Our Prayers to God

O daughter Babylon, you devastator!  Happy shall they be who pay you back what you have done to us!  Happy shall they be who take your little ones and dash them against the rock!   (Ps. 137:8-9)

I find these words to be very encouraging.  I don’t find these words encouraging because I want God to hurt any little ones, or because I want God to destroy everyone who has ever hurt, betrayed, or turned against us.

I find these words encouraging because the psalm’s author takes his most primitive feelings and repulsive thoughts to God.  He doesn’t sanitize them to make nice.  He doesn’t varnish them to sound holy.  Instead, he cries out his darkest desires, trusting that God will hear and take it all.

To understand the words of this psalm, we need to remember that the Babylonians had just sacked God’s city, Jerusalem, and had just destroyed God’s house, the Temple.  Everywhere the Jews looked they saw devastation and slaughter.  And then the Babylonians took the remaining Jews into exile in Babylon.  It makes perfect sense that the psalm begins this way:  “By the rivers of Babylon—there we sat down and wept when we remembered Zion” (v.1).
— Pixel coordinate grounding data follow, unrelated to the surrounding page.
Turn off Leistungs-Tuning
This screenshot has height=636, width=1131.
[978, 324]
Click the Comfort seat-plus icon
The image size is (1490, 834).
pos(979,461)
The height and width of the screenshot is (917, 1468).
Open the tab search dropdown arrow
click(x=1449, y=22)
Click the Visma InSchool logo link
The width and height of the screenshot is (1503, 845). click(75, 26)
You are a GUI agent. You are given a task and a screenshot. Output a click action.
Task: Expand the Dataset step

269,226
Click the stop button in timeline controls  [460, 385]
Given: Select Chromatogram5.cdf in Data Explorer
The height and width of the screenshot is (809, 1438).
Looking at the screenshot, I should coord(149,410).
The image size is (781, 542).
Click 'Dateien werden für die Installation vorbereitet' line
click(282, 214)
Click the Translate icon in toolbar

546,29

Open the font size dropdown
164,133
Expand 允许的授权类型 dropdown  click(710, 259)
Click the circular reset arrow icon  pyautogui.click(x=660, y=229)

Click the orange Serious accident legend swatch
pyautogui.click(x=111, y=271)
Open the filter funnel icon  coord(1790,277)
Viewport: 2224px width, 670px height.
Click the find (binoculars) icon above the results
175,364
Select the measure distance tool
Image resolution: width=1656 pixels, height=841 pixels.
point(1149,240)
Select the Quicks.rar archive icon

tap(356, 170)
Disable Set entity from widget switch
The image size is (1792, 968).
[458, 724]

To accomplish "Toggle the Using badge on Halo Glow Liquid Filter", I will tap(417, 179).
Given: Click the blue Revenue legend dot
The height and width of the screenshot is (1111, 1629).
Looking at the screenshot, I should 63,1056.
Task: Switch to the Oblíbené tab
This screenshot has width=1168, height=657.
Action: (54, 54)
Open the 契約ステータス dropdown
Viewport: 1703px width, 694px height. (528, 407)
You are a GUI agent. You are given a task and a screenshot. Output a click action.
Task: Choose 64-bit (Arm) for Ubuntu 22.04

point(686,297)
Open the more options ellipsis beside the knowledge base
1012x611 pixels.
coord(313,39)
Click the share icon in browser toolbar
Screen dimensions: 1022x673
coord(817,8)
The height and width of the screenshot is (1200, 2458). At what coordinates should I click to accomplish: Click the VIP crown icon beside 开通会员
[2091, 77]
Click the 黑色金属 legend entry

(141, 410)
Have you ever wanted revenge or harbored hatred?   Have you ever desired your enemies destroyed, your betrayers vanquished, all the scores evened?

Because the psalmist doesn’t know how to “sing the Lord’s song in this foreign land” (v.4), he cries out these terrible words about children being killed.  His words are the screams from his terror and anger.  His words encourage us to cry out whatever is in our hearts to God.

When we clean up our words to God our prayers dry up.  When we try to sound holy our praying becomes dishonest.  God doesn’t want some buffed-up version of who we are.  God just wants us to trust Him with our prayers—no matter how primitive, brutal, or ugly.

The more we bring all that’s most human, real, and dark to God, the more room we give God to bring His grace to our grief, His comfort to our pain, His peace to our turmoil, and His healing to our wounds.

Reflection Questions:

  1. Are you brutally honest in your prayers, or do you try to clean them up so that you appear more holy? If so, how’s that working for you?
  1. When we hold back and don’t tell the truth in our most important relationships, they drift, wither, and die. Why would we ever think the same wouldn’t be true with God?
  1. In the spirit of today’s psalm, isn’t it time for you to cry out your deepest, darkest, and most ugly thoughts and needs and desires to God? Will you give yourself permission to do so?